The extra yield on Indonesia’s 10-year note climbed to around 12 basis points above its Indian peer Wednesday, the largest premium since October 2022, according to data compiled by Bloomberg. The widening spread comes as both governments assess their costs of funding and seek to fulfill spending pledges made during elections in the first half of the year.

Indonesia’s bonds and currency have sold off since the middle of June following reports the incoming administration is seeking to eventually increase the debt-to-GDP ratio toward 50% to support its pre-election manifestos. President-elect Prabowo Subianto, who takes office in October, said this week he will adhere to fiscal prudence. 

“Investors are concerned over the fiscal policy under Indonesia’s president-elect, as many of his announced policies would increase the deficit and a further rise in government debt,” said Rajeev De Mello, a global macro portfolio manager at GAMA Asset Management SA in Geneva. “India has signaled policy continuity, while Indonesia’s policies are more uncertain,” he said. 
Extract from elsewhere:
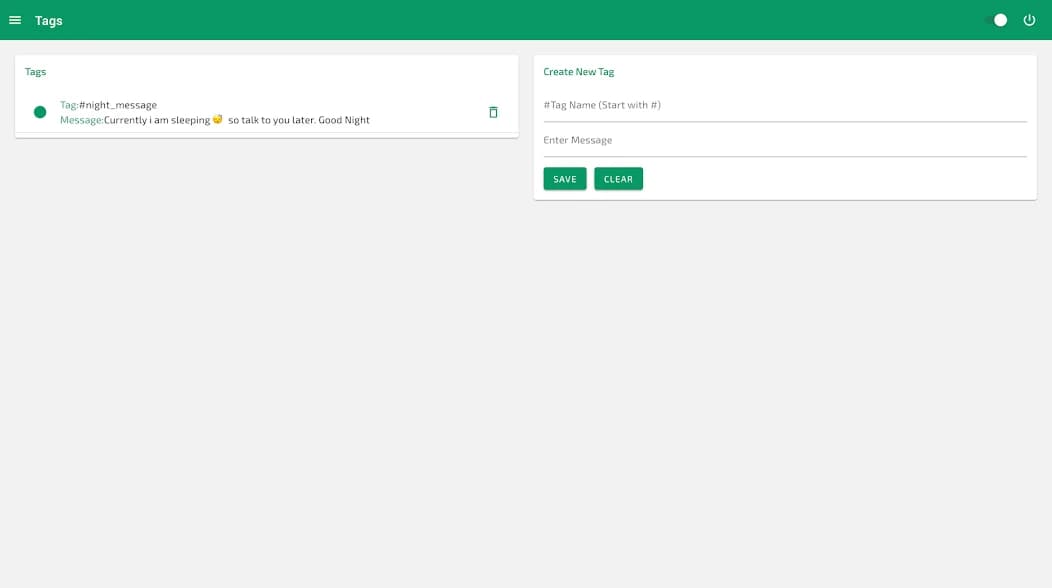Click the circular green indicator in the tag list
Viewport: 1052px width, 588px height.
coord(40,112)
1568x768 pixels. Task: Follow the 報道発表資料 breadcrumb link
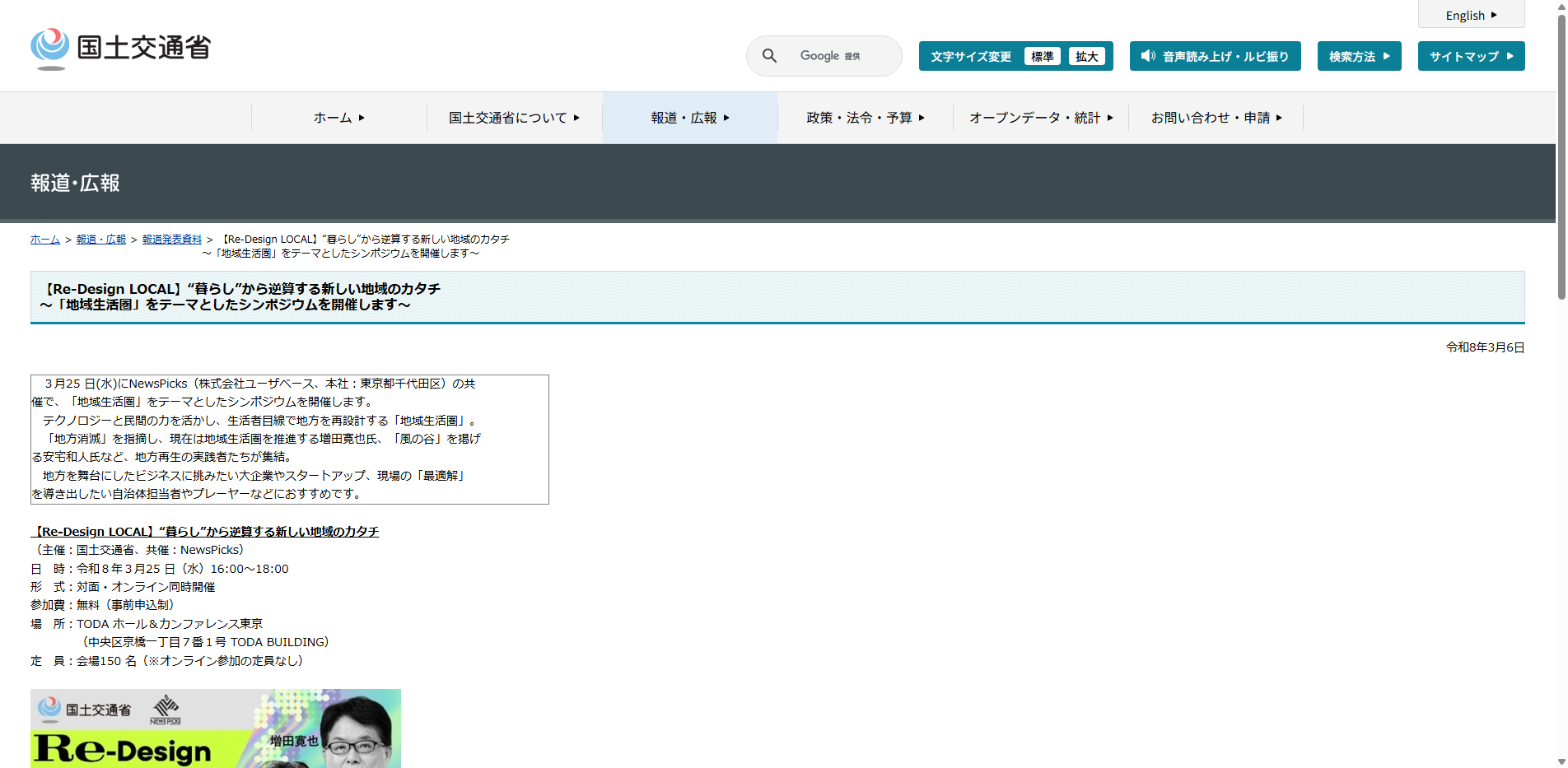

Prabowo plans to fund his spending pledges by steadily increasing the debt ratio to its highest in two decades. This would likely require budget deficits amounting to 4%-to-6% of GDP, breaching the country’s legal limit of 3%, according to estimates by Barclays. Despite recent signals to the contrary from the administration, markets are jittery, as taking debt to 50% of GDP had been raised by Prabowo at one of his presidential debates ahead of the February vote. 

Funds Sell

With both economies somewhat reliant on foreign inflows into sovereign debt to fund budget or current-account deficits, there are stark differences between the movements. Global funds have withdrawn $262 million from Indonesian bonds in the second quarter, while boosting holdings of Indian debt by $762 million to put the notes on track for a sixth straight quarter of inflows.

So far, there have been no signs of fiscal laxity from the Indian government after the election.

Indian sovereign bonds remain attractive, partially due to the government’s commitment toward fiscal consolidation as well as inflation falling back to within the central bank’s target range, Goldman Sachs Group Inc. economists including Danny Suwanapruti wrote in a note last week. 

“We see the yield advantage for Indonesia to stay,” said Aditya Sharma, a strategist at Natwest Markets in Gurugram, India. “We don’t see Bank Indonesia easing anytime soon and Indian bond yields might dip further if the new government under Prime Minister Narendra Modi sticks to a fiscal consolidation path in the upcoming budget.”